Computational Analysis and Experimental Testing of the Molecular Mode of Action of Gatastatin and Its Derivatives

Simple Summary The glaziovianin A derivative gatastatin, presented as a gamma-tubulin-specific inhibitor, could represent a viable chemotherapeutic strategy to solve the specificity issues associated with targeting alpha and beta tubulin. Since gatastatin's specificity for gamma tubulin has not been confirmed by an in silico analysis or verified experimentally by other groups, we undertook finding a molecular-level elucidation of the binding mode of gatastatin and comparing its predicted binding affinity values for both alpha-beta and gamma tubulin. We believe that our paper opens the possibility for the rational design of a long-sought candidate drug with desired specificity and selectivity for gamma tubulin.
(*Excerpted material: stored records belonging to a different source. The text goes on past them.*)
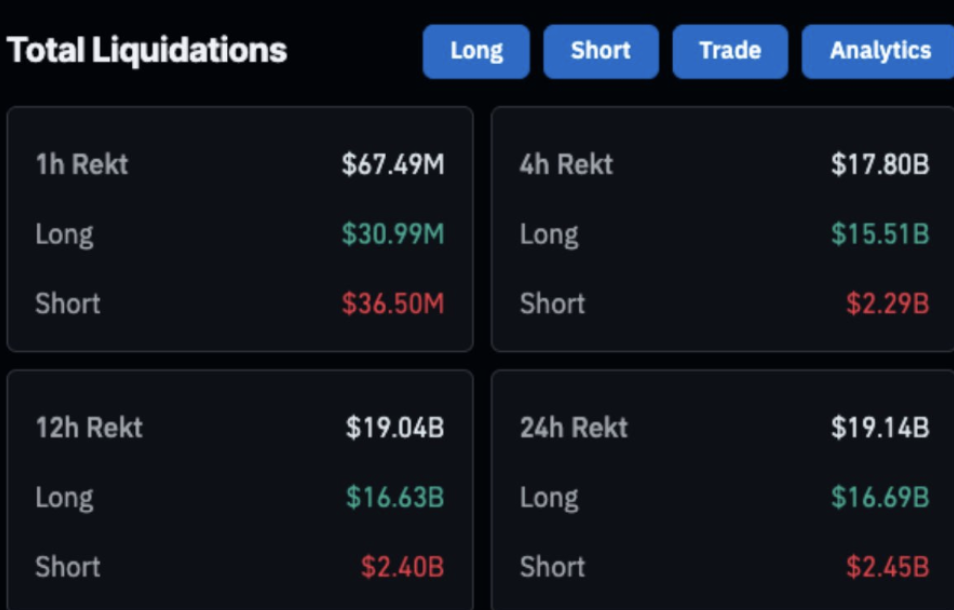
Task: Open the Trade button
Action: 730,51
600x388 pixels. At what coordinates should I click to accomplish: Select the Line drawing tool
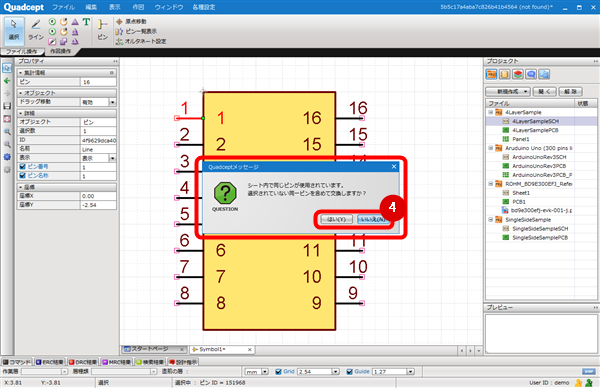(36, 30)
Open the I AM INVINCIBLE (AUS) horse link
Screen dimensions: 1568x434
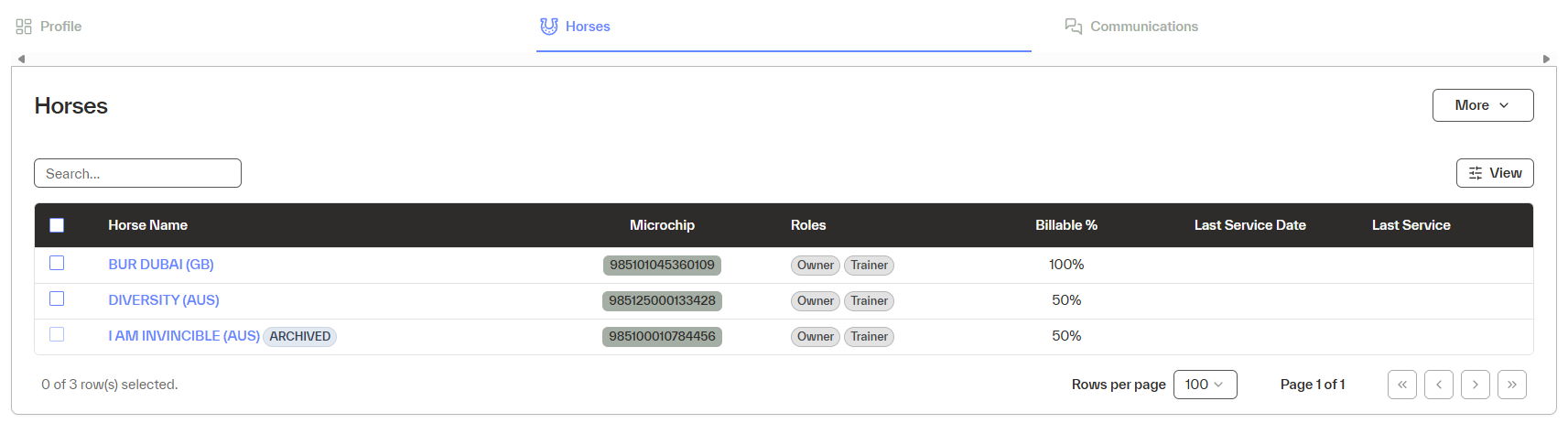point(184,336)
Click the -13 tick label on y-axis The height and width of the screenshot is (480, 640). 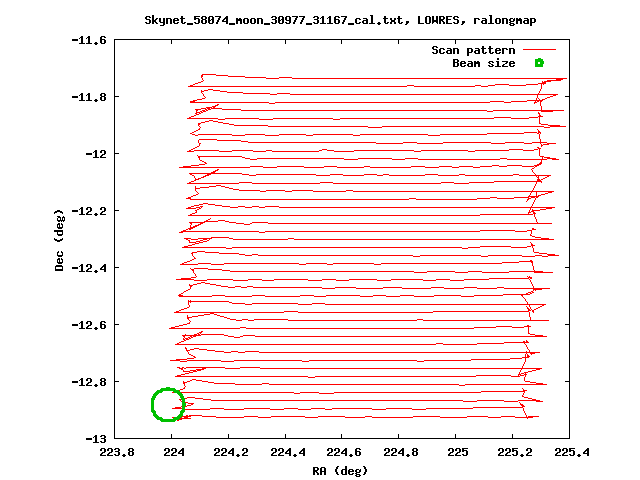pyautogui.click(x=97, y=439)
Given its critical role in cell mitosis, the tubulin gamma chain represents a viable chemotherapeutic target to solve the specificity issues associated with targeting alpha and beta tubulin. Since gamma tubulin is overexpressed in glioblastoma multiforme (GBM) and some breast lesions, the glaziovianin A derivative gatastatin, presented as a gamma-tubulin-specific inhibitor, could yield a successful therapeutic strategy. The present work aims to identify the binding sites and modes of gatastatin and its derivatives through molecular-docking simulations. Computational binding free energy predictions were compared to experimental microscale thermophoresis assay results. The computational simulations did not reveal a strong preference toward gamma tubulin, suggesting that further derivatization may be needed to increase its specificity.